**What you will do:** Take every entry below and copy it out word for word.

┌─ Given entries

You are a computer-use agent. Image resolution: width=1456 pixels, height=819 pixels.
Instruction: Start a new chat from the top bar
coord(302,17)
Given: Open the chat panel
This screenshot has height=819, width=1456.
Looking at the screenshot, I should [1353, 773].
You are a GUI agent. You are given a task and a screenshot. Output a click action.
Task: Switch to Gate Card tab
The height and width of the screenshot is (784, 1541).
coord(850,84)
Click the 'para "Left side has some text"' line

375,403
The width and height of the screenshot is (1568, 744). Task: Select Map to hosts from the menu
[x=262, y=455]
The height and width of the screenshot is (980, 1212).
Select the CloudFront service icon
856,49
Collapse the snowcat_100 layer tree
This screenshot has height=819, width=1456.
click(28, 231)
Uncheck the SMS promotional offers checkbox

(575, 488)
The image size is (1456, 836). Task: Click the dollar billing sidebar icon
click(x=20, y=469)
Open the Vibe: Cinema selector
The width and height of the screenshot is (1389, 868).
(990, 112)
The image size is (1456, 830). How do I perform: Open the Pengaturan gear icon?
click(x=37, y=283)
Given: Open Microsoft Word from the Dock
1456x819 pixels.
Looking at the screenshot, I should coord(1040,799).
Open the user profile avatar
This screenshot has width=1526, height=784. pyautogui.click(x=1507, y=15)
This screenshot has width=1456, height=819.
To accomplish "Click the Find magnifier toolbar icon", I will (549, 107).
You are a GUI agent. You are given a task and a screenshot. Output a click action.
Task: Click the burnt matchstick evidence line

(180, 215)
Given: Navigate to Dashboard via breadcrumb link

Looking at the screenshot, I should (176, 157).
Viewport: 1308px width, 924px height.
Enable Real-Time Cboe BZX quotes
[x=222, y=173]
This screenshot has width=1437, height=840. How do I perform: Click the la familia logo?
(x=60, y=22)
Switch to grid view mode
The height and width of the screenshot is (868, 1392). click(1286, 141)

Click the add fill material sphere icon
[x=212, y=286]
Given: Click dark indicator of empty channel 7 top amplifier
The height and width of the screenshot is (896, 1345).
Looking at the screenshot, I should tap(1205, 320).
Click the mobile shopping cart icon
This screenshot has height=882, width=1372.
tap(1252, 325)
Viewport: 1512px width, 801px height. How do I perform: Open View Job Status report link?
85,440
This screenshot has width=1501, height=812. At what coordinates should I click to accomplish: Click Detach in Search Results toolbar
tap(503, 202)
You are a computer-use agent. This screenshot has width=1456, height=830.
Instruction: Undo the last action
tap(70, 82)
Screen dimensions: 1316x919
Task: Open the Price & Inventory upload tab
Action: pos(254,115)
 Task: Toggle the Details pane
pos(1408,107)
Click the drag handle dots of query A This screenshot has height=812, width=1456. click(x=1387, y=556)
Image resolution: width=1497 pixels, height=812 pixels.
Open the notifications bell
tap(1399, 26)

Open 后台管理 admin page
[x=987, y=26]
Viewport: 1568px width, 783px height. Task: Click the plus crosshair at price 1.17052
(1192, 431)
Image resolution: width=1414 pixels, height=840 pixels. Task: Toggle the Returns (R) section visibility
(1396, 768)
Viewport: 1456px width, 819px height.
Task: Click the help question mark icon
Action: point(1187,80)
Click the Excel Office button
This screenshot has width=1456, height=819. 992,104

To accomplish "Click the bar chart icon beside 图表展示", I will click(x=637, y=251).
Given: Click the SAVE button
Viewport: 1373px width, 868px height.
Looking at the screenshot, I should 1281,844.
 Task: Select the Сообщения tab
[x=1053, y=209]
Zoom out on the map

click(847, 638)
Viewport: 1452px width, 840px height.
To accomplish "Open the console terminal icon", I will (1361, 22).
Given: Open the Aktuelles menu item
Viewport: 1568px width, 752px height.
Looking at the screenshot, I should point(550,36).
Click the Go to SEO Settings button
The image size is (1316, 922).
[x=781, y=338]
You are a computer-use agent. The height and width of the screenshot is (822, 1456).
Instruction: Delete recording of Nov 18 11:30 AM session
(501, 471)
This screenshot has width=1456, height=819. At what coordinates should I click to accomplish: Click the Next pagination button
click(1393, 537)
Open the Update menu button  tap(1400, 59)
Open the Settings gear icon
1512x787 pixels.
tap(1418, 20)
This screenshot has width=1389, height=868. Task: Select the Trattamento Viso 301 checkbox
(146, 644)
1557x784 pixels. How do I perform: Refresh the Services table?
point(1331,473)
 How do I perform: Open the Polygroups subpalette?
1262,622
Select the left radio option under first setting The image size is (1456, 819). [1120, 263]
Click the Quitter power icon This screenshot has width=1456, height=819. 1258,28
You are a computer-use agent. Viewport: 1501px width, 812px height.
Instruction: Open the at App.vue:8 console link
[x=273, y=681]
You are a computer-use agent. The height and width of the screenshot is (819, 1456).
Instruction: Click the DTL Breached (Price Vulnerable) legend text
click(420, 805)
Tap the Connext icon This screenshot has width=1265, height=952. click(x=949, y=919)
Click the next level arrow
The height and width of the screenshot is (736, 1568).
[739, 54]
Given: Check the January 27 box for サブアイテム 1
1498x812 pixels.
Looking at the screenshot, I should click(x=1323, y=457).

└─

**Answer to the problem:**
You are a computer-use agent. Image resolution: width=1456 pixels, height=819 pixels.
Instruction: Start a new chat from the top bar
coord(302,17)
Given: Open the chat panel
This screenshot has height=819, width=1456.
Looking at the screenshot, I should [1353, 773].
You are a GUI agent. You are given a task and a screenshot. Output a click action.
Task: Switch to Gate Card tab
The height and width of the screenshot is (784, 1541).
coord(850,84)
Click the 'para "Left side has some text"' line

375,403
The width and height of the screenshot is (1568, 744). Task: Select Map to hosts from the menu
[x=262, y=455]
The height and width of the screenshot is (980, 1212).
Select the CloudFront service icon
856,49
Collapse the snowcat_100 layer tree
This screenshot has height=819, width=1456.
click(28, 231)
Uncheck the SMS promotional offers checkbox

(575, 488)
The image size is (1456, 836). Task: Click the dollar billing sidebar icon
click(x=20, y=469)
Open the Vibe: Cinema selector
The width and height of the screenshot is (1389, 868).
(990, 112)
The image size is (1456, 830). How do I perform: Open the Pengaturan gear icon?
click(x=37, y=283)
Given: Open Microsoft Word from the Dock
1456x819 pixels.
Looking at the screenshot, I should coord(1040,799).
Open the user profile avatar
This screenshot has width=1526, height=784. pyautogui.click(x=1507, y=15)
This screenshot has width=1456, height=819.
To accomplish "Click the Find magnifier toolbar icon", I will (549, 107).
You are a GUI agent. You are given a task and a screenshot. Output a click action.
Task: Click the burnt matchstick evidence line

(180, 215)
Given: Navigate to Dashboard via breadcrumb link

Looking at the screenshot, I should (176, 157).
Viewport: 1308px width, 924px height.
Enable Real-Time Cboe BZX quotes
[x=222, y=173]
This screenshot has width=1437, height=840. How do I perform: Click the la familia logo?
(x=60, y=22)
Switch to grid view mode
The height and width of the screenshot is (868, 1392). click(1286, 141)

Click the add fill material sphere icon
[x=212, y=286]
Given: Click dark indicator of empty channel 7 top amplifier
The height and width of the screenshot is (896, 1345).
Looking at the screenshot, I should tap(1205, 320).
Click the mobile shopping cart icon
This screenshot has height=882, width=1372.
tap(1252, 325)
Viewport: 1512px width, 801px height. How do I perform: Open View Job Status report link?
85,440
This screenshot has width=1501, height=812. At what coordinates should I click to accomplish: Click Detach in Search Results toolbar
tap(503, 202)
You are a computer-use agent. This screenshot has width=1456, height=830.
Instruction: Undo the last action
tap(70, 82)
Screen dimensions: 1316x919
Task: Open the Price & Inventory upload tab
Action: pos(254,115)
 Task: Toggle the Details pane
pos(1408,107)
Click the drag handle dots of query A This screenshot has height=812, width=1456. click(x=1387, y=556)
Image resolution: width=1497 pixels, height=812 pixels.
Open the notifications bell
tap(1399, 26)

Open 后台管理 admin page
[x=987, y=26]
Viewport: 1568px width, 783px height. Task: Click the plus crosshair at price 1.17052
(1192, 431)
Image resolution: width=1414 pixels, height=840 pixels. Task: Toggle the Returns (R) section visibility
(1396, 768)
Viewport: 1456px width, 819px height.
Task: Click the help question mark icon
Action: point(1187,80)
Click the Excel Office button
This screenshot has width=1456, height=819. 992,104

To accomplish "Click the bar chart icon beside 图表展示", I will click(x=637, y=251).
Given: Click the SAVE button
Viewport: 1373px width, 868px height.
Looking at the screenshot, I should 1281,844.
 Task: Select the Сообщения tab
[x=1053, y=209]
Zoom out on the map

click(847, 638)
Viewport: 1452px width, 840px height.
To accomplish "Open the console terminal icon", I will (1361, 22).
Given: Open the Aktuelles menu item
Viewport: 1568px width, 752px height.
Looking at the screenshot, I should point(550,36).
Click the Go to SEO Settings button
The image size is (1316, 922).
[x=781, y=338]
You are a computer-use agent. The height and width of the screenshot is (822, 1456).
Instruction: Delete recording of Nov 18 11:30 AM session
(501, 471)
This screenshot has width=1456, height=819. At what coordinates should I click to accomplish: Click the Next pagination button
click(1393, 537)
Open the Update menu button  tap(1400, 59)
Open the Settings gear icon
1512x787 pixels.
tap(1418, 20)
This screenshot has width=1389, height=868. Task: Select the Trattamento Viso 301 checkbox
(146, 644)
1557x784 pixels. How do I perform: Refresh the Services table?
point(1331,473)
 How do I perform: Open the Polygroups subpalette?
1262,622
Select the left radio option under first setting The image size is (1456, 819). [1120, 263]
Click the Quitter power icon This screenshot has width=1456, height=819. 1258,28
You are a computer-use agent. Viewport: 1501px width, 812px height.
Instruction: Open the at App.vue:8 console link
[x=273, y=681]
You are a computer-use agent. The height and width of the screenshot is (819, 1456).
Instruction: Click the DTL Breached (Price Vulnerable) legend text
click(420, 805)
Tap the Connext icon This screenshot has width=1265, height=952. click(x=949, y=919)
Click the next level arrow
The height and width of the screenshot is (736, 1568).
[739, 54]
Given: Check the January 27 box for サブアイテム 1
1498x812 pixels.
Looking at the screenshot, I should click(x=1323, y=457).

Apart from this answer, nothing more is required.